About oversized valves: if they're too large, the valves themselves can serve to shroud the port and actually decrease flow in and out of the combustion chambers. An alternative would be to use high ratio rocker assemblies: these are available in 1.6, 1.65 and 1.7:1 ratios instead of the standard 1.5:1. These also are not cheap.

Potential benefit of high ratio rockers: more valve opening without higher cam lift or steeper cam lobes. Potential downside: greater likelihood of a valve and a piston making contact if the timing gear should fail -- this would be a bad thing.

I realize that I'm not really answering your original question. What I can tell you is this: a 2130 cc B20 with a Street Performance cam, a ported and cc'ed head, the exhaust you describe and suitable induction can make an easy-to-drive, strong and reliable engine.

One last note: an associate and I are currently collecting parts to assemble a 2395 stroker and we hope to have it together and running within the next year. I'll certainly be keeping notes as we progress.

Phil says: If 60 MPH with 4.56 gears gives you 4000 RPM, 4.30 gears will give you 3772 RPM and 4.10 gears 3596 RPM. I can testify that Cameron's 2130 motor coupled to a 4.10 rear end pushes one back into the seat quite convincingly...

Greg wants to know more: I have one more thought after reading your comments. You've convinced me to go with 2130 cc for the bore, but I know ipd does not sell pistons for the 2130 cc unless it is a '74 or '75 engine. Do you know of anyone who sells 2130 cc piston and ring sets for a '69 B20 and, if so, what the cost is and who the manufacturer is? I would ideally like to get the original Mahle pistons if possible. Also, would there be any other parts that should be changed with an overbore such as that?
Greg Simon

Cameron answers: The most likely reason for this, Greg, is that the '74 and '75 B20s use 24mm wristpins: the same size as the early generation B21. Earlier B20s use a 22mm wristpin. What this means is that later B20s will accept B21 pistons and rings with no modification required other than boring the cylinders. Also, the '74 and later B20 engines have some additional castings in the block between each pushrod that offer greater structural rigidity than the earlier blocks.

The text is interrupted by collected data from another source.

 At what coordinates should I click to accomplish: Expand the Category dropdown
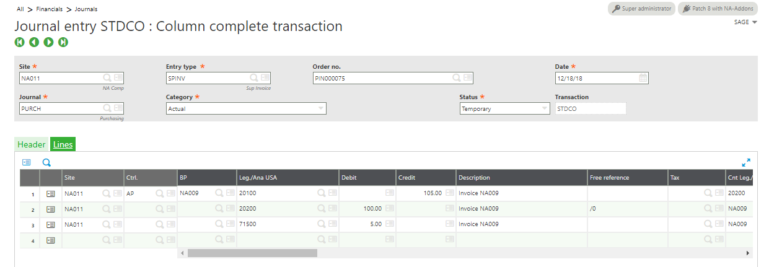(320, 108)
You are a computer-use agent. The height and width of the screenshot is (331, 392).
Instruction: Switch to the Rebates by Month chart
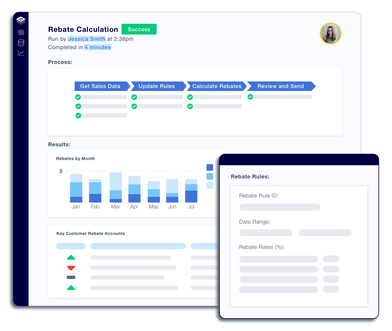point(75,159)
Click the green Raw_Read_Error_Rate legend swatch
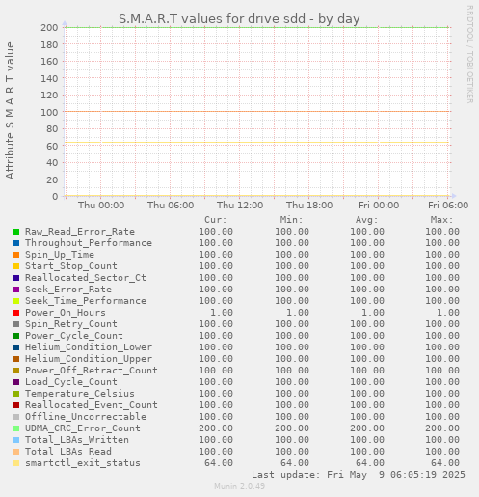479x497 pixels. tap(16, 232)
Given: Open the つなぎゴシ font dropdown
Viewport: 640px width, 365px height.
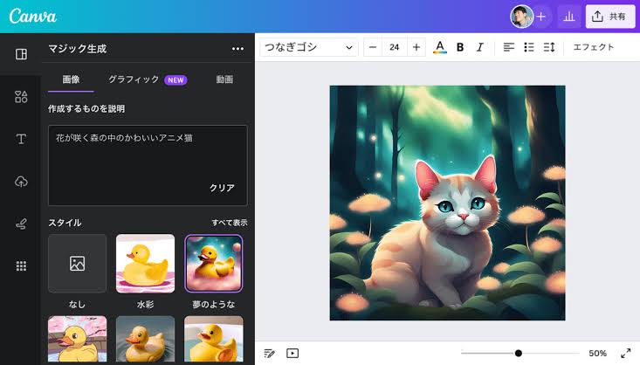Looking at the screenshot, I should tap(309, 47).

Check the flywheel: if there are 8 bolts securing it to the crankshaft, it is a '74 or '75. If there are 6 bolts, it's an earlier B20.

It is possible to use an earlier B20 for a 2130 project; this would require having a machine shop ream the wristpin end of the connecting rods to 24mm and giving up on the idea of using wristpin bushings. Depending on who you ask, this might not be a bad idea -- and it might not be a good idea.

To make this even more complicated: the internals of the early blocks are standard while the laters are metric. What this means is that the flywheel and rods are matched to the crank, the wristpins are matched to the rods, the pistons are matched to the wristpins. This requires greater modification overall to reach 2130 cc.

Alternative: get a later block from a salvage yard and have the cylinders bored about .125" over and assemble. Much easier.

There are a few sources for oversized pistons for the early blocks: I've never seen one, I've never spoken to anyone who uses them and I've never come across any hard data that supports them or leads me to think that they'd be better than -- let alone as good as -- Volvo or Mahle B21 pistons.

I'd be interested to know if there are any others out there with more information.

More information: I saw you were interested in 2.2 liter pistons for early B20 engines. Dave Rauch at Competition Motors in Burlingame, CA (650-342-3111) managed to obtain a set for me and is currently rebuilding my '73 1800ES FI engine with them. They're forged and look great, but I'm not sure if any more are available from his source.